舛添要一知事が辞職願を出した15日の午後に、東京都内でTBSテレビのニュース番組の取材に応じた女性が、同じ番組で熊本地震の後に「熊本・益城町の避難所前にマイクを持って立ち、レポートしたピースボート災害ボランティアセンターのスタッフの女性と酷似していた」として、「ネット上では『同一人物か』『やらせと一目で分かる』『ピースボートの職員をやらせに使うTBSはどういう思考回路か』などの書き込みが続出した」と報じている。

これに対し、ピースボート災害ボランティアセンターは17日、「記事内の写真の女性が当団体スタッフではない」「当団体に一切の確認もない」と、産経新聞に抗議文を送り、回答を求めた。

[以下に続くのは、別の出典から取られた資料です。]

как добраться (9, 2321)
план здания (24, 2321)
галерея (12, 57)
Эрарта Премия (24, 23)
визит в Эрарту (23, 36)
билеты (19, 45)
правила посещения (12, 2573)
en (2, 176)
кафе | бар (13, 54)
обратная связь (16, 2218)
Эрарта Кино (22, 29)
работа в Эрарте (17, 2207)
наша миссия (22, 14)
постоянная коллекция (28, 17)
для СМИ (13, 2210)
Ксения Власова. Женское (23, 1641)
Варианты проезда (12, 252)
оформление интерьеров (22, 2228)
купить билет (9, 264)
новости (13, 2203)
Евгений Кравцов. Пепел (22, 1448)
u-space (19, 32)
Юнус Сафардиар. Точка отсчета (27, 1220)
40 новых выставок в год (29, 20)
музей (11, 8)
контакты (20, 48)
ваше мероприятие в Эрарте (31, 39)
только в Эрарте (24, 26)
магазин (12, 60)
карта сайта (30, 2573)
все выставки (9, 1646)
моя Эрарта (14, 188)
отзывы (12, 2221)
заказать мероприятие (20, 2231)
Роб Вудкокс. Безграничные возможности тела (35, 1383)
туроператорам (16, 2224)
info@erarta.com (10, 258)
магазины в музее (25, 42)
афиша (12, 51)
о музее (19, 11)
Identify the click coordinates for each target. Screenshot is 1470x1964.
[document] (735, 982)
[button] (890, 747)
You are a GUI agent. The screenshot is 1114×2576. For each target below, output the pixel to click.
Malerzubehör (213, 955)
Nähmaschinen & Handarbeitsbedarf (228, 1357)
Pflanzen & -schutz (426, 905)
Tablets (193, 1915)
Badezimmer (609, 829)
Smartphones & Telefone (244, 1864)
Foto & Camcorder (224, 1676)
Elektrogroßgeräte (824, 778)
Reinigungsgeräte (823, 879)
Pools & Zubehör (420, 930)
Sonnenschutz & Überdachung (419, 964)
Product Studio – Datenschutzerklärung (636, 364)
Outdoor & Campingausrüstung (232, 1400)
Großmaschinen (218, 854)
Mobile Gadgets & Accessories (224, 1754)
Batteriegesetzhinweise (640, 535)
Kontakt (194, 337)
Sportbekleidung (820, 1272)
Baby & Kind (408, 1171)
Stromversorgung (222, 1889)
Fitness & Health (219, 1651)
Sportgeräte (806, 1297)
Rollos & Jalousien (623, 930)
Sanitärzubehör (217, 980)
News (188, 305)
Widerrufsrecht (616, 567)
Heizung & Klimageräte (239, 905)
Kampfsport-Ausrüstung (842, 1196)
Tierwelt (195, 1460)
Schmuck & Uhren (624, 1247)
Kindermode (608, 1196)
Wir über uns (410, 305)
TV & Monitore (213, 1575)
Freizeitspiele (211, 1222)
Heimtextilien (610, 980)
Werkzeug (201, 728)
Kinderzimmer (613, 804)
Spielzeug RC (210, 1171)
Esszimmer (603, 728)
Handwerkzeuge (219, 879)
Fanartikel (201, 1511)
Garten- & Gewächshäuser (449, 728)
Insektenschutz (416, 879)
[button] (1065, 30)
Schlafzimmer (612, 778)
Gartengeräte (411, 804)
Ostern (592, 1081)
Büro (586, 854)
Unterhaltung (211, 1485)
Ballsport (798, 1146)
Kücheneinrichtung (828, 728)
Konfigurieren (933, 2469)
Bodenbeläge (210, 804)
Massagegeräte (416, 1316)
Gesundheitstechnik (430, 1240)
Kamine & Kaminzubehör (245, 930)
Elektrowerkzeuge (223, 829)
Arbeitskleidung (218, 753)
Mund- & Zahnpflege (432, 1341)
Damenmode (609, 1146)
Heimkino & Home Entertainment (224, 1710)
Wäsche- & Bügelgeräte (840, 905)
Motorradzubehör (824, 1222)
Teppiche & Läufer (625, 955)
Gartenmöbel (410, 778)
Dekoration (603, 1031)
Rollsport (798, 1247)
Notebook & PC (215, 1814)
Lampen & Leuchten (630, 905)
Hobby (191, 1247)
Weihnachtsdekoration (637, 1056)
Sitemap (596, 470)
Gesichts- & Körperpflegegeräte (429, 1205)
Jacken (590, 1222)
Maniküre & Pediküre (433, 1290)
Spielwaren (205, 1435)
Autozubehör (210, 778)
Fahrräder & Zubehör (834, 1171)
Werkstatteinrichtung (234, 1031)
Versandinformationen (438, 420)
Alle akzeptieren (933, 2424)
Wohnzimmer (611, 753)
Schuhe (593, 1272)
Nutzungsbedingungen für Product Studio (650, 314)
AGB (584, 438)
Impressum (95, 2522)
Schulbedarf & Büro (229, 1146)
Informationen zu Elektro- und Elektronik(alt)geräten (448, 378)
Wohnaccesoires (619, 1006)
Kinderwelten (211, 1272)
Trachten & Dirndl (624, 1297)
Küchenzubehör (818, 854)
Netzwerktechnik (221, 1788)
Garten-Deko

4月21日に熊本で「Nスタ」のインタビューを受けた当該女性スタッフは、現地災害救援活動のため 6 月 15 日の報道当日を含め5月、6月中は熊本に駐在しており、そもそも東京での街頭インタビューに応じられるわけがありません。

また、当該スタッフと街頭インタビューの女性が同一人物かどうかは、当団体に確認を取れば明らかになることにもかかわらず、当団体には事前に一切の連絡もなく、単なる憶測で書かれたものと思われます。大手マスメディアとしての自覚がないばかりか、悪意さえ感じる内容です。

6月16日付 産経ニュースの記事についてより 2016/06/17)

抗議を受け、産経新聞社は記事を削除し、ピースボートからの抗議文を掲載した。その後、午後3時ごろにピースボート側に回答書を送り、産経ニュースにもアップした。

ご指摘通り、記事化する際、TBSおよびテレビ朝日に取材するだけでなく、貴団体にも取材すべきだったにもかかわらず、これを怠っておりました。

貴団体およびスタッフに多大なご迷惑をおかけしましたことをお詫びいたします。

ピースボート災害ボランティアセンターへの回答書 - 産経ニュースより 2016.6.17 15:49)

ピースボート災害ボランティアセンターの合田茂広理事はハフポスト日本版の取材に「指摘されたスタッフに対してはネット上で誹謗中傷が広がってしまっている。再発防止のために全力でやってほしい。1回連絡すれば済むのに、それを怠った姿勢は改めてほしい」と述べた。

また、山本隆・代表理事名でも「安易な取材姿勢により、すでにインターネット上で拡散されてしまったいわれのない誹謗中傷が当該女性スタッフをひどく傷つけた事実を十分に反省し、二度と同じようなことが繰り返されないよう再発予防を徹底していただきたい」「そもそもまったくの事実と反する個人のSNSによるコメントが、さらに事実を確認せず拡散された経緯があります。事実と異なるSNS情報が噂話として広がることで、個人の人権と安全を著しく損なう危険性があることを、全国のネットユーザーの皆様にも理解が広がることを期待しています」とのブログを掲載した。

ハフポスト日本版は、産経新聞社に記事化の経緯や再発防止策などの質問事項をFAXで送った。同社は「個別の記事についてはお答えできません」と回答した。